EXCERPTED TEXT

Has the trading of "selling US stocks and buying European stocks" come to an end? JPMorgan Chase provides five reasons

First, the valuation of U.S. stocks has retreated; second, the sell-off of U.S. tech stocks has weakened, reducing the upward momentum of European stocks; third, the overpricing of U.S. stocks regarding the "American exceptionalism" has dissipated; fourth, the spread between the short positions held by CTAs in U.S. stocks and the long positions in European stocks has reached a relatively high level; fifth, it is expected that the large buying behavior of U.S. pension funds will release positive signals to the U.S. stock market
JPMorgan Chase warns: European stock market may have peaked, and funds are flowing back to the U.S. stock market.
JPMorgan analyst James Creager stated in a recently released research report that the divergence in performance, with European stock indices rising 10.6% since the beginning of the year while U.S. stocks have fallen 1.9%, may come to an end. The investment strategy of "going long on Europe" may have concluded, and funds could be flowing back from the European market to the U.S.

PROVIDED DATA

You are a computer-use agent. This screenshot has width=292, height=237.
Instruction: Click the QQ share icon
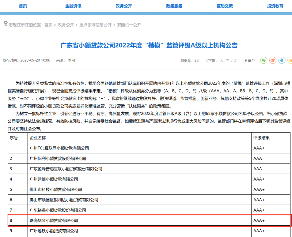tap(282, 60)
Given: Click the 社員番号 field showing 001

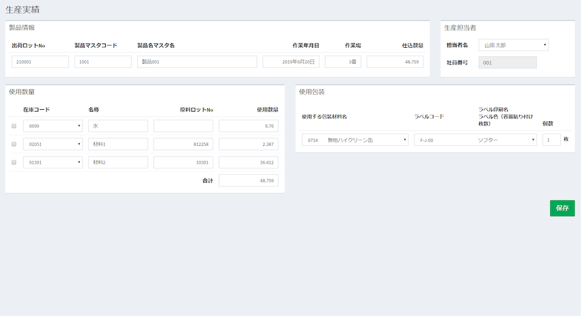Looking at the screenshot, I should pyautogui.click(x=507, y=63).
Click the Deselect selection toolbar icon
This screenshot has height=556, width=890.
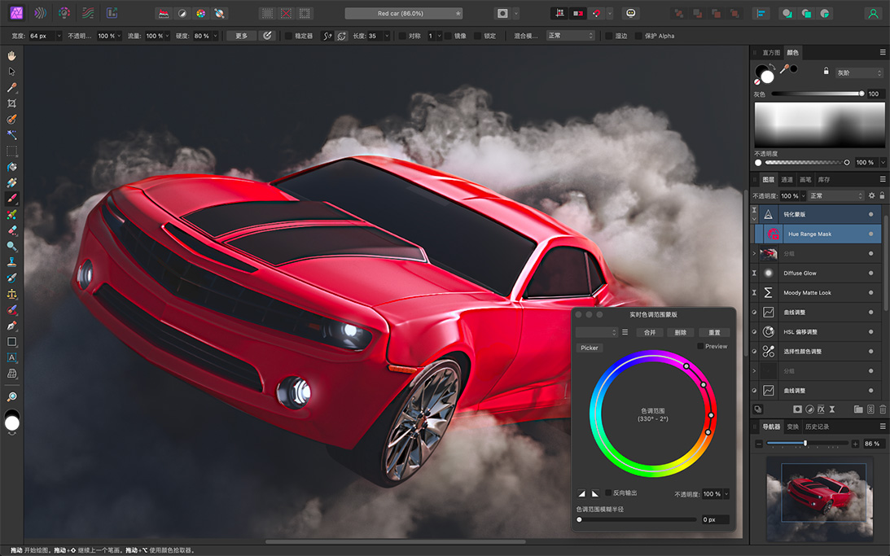[286, 14]
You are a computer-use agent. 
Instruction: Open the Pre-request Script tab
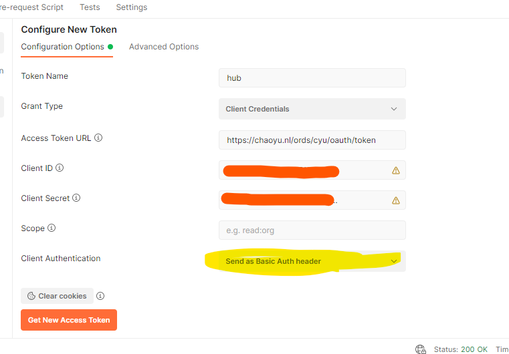tap(32, 7)
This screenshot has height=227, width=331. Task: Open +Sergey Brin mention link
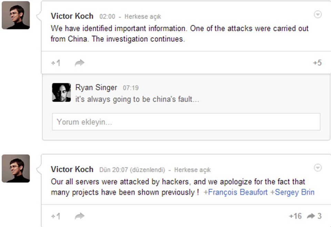292,192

WHAT IS NEEDED
According to the text on JPMorgan's view of U.S. and European stocks, how much have European stock indices risen since the beginning of the year? The rows can be set aside; only the text is needed.

RESPONSE AREA
10.6%